Requirements: Number each line of the data below as a list item, skipping any blank lines.

Records supplied:

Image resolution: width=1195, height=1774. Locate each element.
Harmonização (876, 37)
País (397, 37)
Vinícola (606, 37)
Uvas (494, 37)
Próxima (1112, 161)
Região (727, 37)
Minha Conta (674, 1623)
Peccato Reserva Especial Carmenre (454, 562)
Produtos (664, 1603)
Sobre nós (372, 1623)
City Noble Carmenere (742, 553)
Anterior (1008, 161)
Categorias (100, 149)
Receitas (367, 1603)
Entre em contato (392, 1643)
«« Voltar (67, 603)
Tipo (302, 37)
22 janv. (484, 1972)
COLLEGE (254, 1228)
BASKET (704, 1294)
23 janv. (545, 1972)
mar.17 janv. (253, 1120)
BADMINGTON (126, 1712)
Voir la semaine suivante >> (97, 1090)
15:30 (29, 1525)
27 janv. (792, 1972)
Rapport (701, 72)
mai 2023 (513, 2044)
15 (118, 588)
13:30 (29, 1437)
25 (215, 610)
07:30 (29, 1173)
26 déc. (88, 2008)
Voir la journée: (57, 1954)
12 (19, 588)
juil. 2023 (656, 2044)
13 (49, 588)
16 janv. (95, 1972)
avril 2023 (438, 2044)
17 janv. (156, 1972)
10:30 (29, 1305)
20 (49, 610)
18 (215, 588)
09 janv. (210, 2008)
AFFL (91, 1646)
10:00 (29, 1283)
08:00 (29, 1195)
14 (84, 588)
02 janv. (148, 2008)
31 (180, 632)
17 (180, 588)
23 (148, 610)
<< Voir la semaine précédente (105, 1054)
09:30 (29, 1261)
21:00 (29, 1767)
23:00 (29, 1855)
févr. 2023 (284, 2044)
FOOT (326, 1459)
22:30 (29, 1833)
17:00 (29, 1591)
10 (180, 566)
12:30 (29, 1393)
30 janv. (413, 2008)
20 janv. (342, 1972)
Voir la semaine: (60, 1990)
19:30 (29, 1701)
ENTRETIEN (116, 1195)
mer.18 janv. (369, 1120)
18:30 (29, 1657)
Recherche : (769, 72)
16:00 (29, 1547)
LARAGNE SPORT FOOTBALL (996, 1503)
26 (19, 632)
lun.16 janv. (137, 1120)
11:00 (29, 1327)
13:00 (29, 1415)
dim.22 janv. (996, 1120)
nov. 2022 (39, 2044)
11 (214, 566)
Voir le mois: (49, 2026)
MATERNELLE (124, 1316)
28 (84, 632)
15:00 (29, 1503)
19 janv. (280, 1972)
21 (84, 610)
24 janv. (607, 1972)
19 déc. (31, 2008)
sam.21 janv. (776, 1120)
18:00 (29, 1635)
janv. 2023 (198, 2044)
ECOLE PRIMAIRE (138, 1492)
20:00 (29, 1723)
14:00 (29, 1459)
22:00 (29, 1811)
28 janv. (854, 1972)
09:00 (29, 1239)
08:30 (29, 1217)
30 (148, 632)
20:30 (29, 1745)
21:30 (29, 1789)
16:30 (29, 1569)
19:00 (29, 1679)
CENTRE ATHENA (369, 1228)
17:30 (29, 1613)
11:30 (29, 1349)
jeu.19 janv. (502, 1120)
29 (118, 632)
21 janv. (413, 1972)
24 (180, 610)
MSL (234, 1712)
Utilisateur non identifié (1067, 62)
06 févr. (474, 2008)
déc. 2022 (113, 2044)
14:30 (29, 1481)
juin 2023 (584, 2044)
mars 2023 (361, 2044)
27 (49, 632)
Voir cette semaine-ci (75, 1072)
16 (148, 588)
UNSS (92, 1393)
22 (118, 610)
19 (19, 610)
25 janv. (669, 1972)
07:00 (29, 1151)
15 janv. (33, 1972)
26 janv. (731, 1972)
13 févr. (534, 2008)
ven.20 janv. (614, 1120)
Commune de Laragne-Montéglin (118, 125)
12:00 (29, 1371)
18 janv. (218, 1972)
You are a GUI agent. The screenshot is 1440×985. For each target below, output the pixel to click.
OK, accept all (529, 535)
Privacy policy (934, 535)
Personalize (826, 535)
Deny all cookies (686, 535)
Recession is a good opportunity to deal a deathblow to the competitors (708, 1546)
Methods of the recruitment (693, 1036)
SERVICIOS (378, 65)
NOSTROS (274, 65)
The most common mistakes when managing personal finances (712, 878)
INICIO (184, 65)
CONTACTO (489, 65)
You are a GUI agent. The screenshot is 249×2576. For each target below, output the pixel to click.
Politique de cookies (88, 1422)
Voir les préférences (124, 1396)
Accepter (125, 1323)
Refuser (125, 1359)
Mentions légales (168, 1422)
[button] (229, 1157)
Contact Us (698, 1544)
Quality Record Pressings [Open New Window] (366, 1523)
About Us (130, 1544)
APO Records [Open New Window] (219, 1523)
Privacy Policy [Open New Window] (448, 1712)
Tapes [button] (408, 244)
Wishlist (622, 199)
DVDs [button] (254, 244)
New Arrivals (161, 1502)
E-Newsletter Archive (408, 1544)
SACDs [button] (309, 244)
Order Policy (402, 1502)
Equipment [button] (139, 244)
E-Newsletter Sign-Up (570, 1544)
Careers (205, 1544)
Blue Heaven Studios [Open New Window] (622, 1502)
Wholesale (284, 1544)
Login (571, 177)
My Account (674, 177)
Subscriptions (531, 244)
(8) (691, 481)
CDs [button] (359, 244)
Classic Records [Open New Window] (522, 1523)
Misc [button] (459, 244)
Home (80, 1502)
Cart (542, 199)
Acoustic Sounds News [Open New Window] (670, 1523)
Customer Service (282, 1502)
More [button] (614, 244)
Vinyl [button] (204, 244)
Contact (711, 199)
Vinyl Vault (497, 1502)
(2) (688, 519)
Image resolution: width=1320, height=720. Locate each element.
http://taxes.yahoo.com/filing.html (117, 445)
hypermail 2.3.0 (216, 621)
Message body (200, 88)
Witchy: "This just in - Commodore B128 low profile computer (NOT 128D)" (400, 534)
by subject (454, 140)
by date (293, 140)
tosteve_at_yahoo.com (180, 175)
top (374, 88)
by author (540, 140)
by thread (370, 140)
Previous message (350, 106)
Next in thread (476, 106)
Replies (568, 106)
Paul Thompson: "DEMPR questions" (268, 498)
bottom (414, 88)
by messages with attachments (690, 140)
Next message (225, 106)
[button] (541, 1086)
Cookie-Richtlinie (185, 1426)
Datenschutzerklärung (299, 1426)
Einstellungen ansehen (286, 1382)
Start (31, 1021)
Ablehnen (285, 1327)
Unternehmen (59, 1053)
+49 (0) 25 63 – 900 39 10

Written response:
1. Image resolution: width=1195, height=1774. Locate each element.
2. Harmonização (876, 37)
3. País (397, 37)
4. Vinícola (606, 37)
5. Uvas (494, 37)
6. Próxima (1112, 161)
7. Região (727, 37)
8. Minha Conta (674, 1623)
9. Peccato Reserva Especial Carmenre (454, 562)
10. Produtos (664, 1603)
11. Sobre nós (372, 1623)
12. City Noble Carmenere (742, 553)
13. Anterior (1008, 161)
14. Categorias (100, 149)
15. Receitas (367, 1603)
16. Entre em contato (392, 1643)
17. «« Voltar (67, 603)
18. Tipo (302, 37)
19. 22 janv. (484, 1972)
20. COLLEGE (254, 1228)
21. BASKET (704, 1294)
22. 23 janv. (545, 1972)
23. mar.17 janv. (253, 1120)
24. BADMINGTON (126, 1712)
25. Voir la semaine suivante >> (97, 1090)
26. 15:30 (29, 1525)
27. 27 janv. (792, 1972)
28. Rapport (701, 72)
29. mai 2023 (513, 2044)
30. 15 (118, 588)
31. 13:30 (29, 1437)
32. 25 (215, 610)
33. 07:30 (29, 1173)
34. 26 déc. (88, 2008)
35. Voir la journée: (57, 1954)
36. 12 (19, 588)
37. juil. 2023 (656, 2044)
38. 13 (49, 588)
39. 16 janv. (95, 1972)
40. avril 2023 (438, 2044)
41. 17 janv. (156, 1972)
42. 10:30 (29, 1305)
43. 20 (49, 610)
44. 18 (215, 588)
45. 09 janv. (210, 2008)
46. AFFL (91, 1646)
47. 10:00 (29, 1283)
48. 08:00 (29, 1195)
49. 14 (84, 588)
50. 02 janv. (148, 2008)
51. 31 (180, 632)
52. 17 (180, 588)
53. 23 (148, 610)
54. << Voir la semaine précédente (105, 1054)
55. 09:30 (29, 1261)
56. 21:00 (29, 1767)
57. 23:00 (29, 1855)
58. févr. 2023 (284, 2044)
59. FOOT (326, 1459)
60. 22:30 (29, 1833)
61. 17:00 (29, 1591)
62. 10 (180, 566)
63. 12:30 (29, 1393)
64. 30 janv. (413, 2008)
65. 20 janv. (342, 1972)
66. Voir la semaine: (60, 1990)
67. 19:30 (29, 1701)
68. ENTRETIEN (116, 1195)
69. mer.18 janv. (369, 1120)
70. 18:30 (29, 1657)
71. Recherche : (769, 72)
72. 16:00 (29, 1547)
73. LARAGNE SPORT FOOTBALL (996, 1503)
74. 26 (19, 632)
75. lun.16 janv. (137, 1120)
76. 11:00 (29, 1327)
77. 13:00 (29, 1415)
78. dim.22 janv. (996, 1120)
79. nov. 2022 (39, 2044)
80. 11 (214, 566)
81. Voir le mois: (49, 2026)
82. MATERNELLE (124, 1316)
83. 28 (84, 632)
84. 15:00 (29, 1503)
85. 19 janv. (280, 1972)
86. 21 (84, 610)
87. 24 janv. (607, 1972)
88. 19 déc. (31, 2008)
89. sam.21 janv. (776, 1120)
90. 18:00 (29, 1635)
91. janv. 2023 (198, 2044)
92. ECOLE PRIMAIRE (138, 1492)
93. 20:00 (29, 1723)
94. 14:00 (29, 1459)
95. 22:00 (29, 1811)
96. 28 janv. (854, 1972)
97. 09:00 (29, 1239)
98. 08:30 (29, 1217)
99. 30 (148, 632)
100. 20:30 (29, 1745)
101. 21:30 (29, 1789)
102. 16:30 (29, 1569)
103. 19:00 (29, 1679)
104. CENTRE ATHENA (369, 1228)
105. 17:30 (29, 1613)
106. 11:30 (29, 1349)
107. jeu.19 janv. (502, 1120)
108. 29 (118, 632)
109. 21 janv. (413, 1972)
110. 24 (180, 610)
111. MSL (234, 1712)
112. Utilisateur non identifié (1067, 62)
113. 06 févr. (474, 2008)
114. déc. 2022 (113, 2044)
115. 14:30 (29, 1481)
116. juin 2023 (584, 2044)
117. mars 2023 (361, 2044)
118. 27 (49, 632)
119. Voir cette semaine-ci (75, 1072)
120. 16 (148, 588)
121. UNSS (92, 1393)
122. 22 (118, 610)
123. 19 (19, 610)
124. 25 janv. (669, 1972)
125. 07:00 (29, 1151)
126. 15 janv. (33, 1972)
127. 26 janv. (731, 1972)
128. 13 févr. (534, 2008)
129. ven.20 janv. (614, 1120)
130. Commune de Laragne-Montéglin (118, 125)
131. 12:00 (29, 1371)
132. 18 janv. (218, 1972)
133. You are a GUI agent. The screenshot is 1440×985. For each target below, output the pixel to click.
134. OK, accept all (529, 535)
135. Privacy policy (934, 535)
136. Personalize (826, 535)
137. Deny all cookies (686, 535)
138. Recession is a good opportunity to deal a deathblow to the competitors (708, 1546)
139. Methods of the recruitment (693, 1036)
140. SERVICIOS (378, 65)
141. NOSTROS (274, 65)
142. The most common mistakes when managing personal finances (712, 878)
143. INICIO (184, 65)
144. CONTACTO (489, 65)
145. You are a GUI agent. The screenshot is 249×2576. For each target below, output the pixel to click.
146. Politique de cookies (88, 1422)
147. Voir les préférences (124, 1396)
148. Accepter (125, 1323)
149. Refuser (125, 1359)
150. Mentions légales (168, 1422)
151. [button] (229, 1157)
152. Contact Us (698, 1544)
153. Quality Record Pressings [Open New Window] (366, 1523)
154. About Us (130, 1544)
155. APO Records [Open New Window] (219, 1523)
156. Privacy Policy [Open New Window] (448, 1712)
157. Tapes [button] (408, 244)
158. Wishlist (622, 199)
159. DVDs [button] (254, 244)
160. New Arrivals (161, 1502)
161. E-Newsletter Archive (408, 1544)
162. SACDs [button] (309, 244)
163. Order Policy (402, 1502)
164. Equipment [button] (139, 244)
165. E-Newsletter Sign-Up (570, 1544)
166. Careers (205, 1544)
167. Blue Heaven Studios [Open New Window] (622, 1502)
168. Wholesale (284, 1544)
169. Login (571, 177)
170. My Account (674, 177)
171. Subscriptions (531, 244)
172. (8) (691, 481)
173. CDs [button] (359, 244)
174. Classic Records [Open New Window] (522, 1523)
175. Misc [button] (459, 244)
176. Home (80, 1502)
177. Cart (542, 199)
178. Acoustic Sounds News [Open New Window] (670, 1523)
179. Customer Service (282, 1502)
180. More [button] (614, 244)
181. Vinyl [button] (204, 244)
182. Contact (711, 199)
183. Vinyl Vault (497, 1502)
184. (2) (688, 519)
185. Image resolution: width=1320, height=720. Locate each element.
186. http://taxes.yahoo.com/filing.html (117, 445)
187. hypermail 2.3.0 (216, 621)
188. Message body (200, 88)
189. Witchy: "This just in - Commodore B128 low profile computer (NOT 128D)" (400, 534)
190. by subject (454, 140)
191. by date (293, 140)
192. tosteve_at_yahoo.com (180, 175)
193. top (374, 88)
194. by author (540, 140)
195. by thread (370, 140)
196. Previous message (350, 106)
197. Next in thread (476, 106)
198. Replies (568, 106)
199. Paul Thompson: "DEMPR questions" (268, 498)
200. bottom (414, 88)
201. by messages with attachments (690, 140)
202. Next message (225, 106)
203. [button] (541, 1086)
204. Cookie-Richtlinie (185, 1426)
205. Datenschutzerklärung (299, 1426)
206. Einstellungen ansehen (286, 1382)
207. Start (31, 1021)
208. Ablehnen (285, 1327)
209. Unternehmen (59, 1053)
210. +49 (0) 25 63 – 900 39 10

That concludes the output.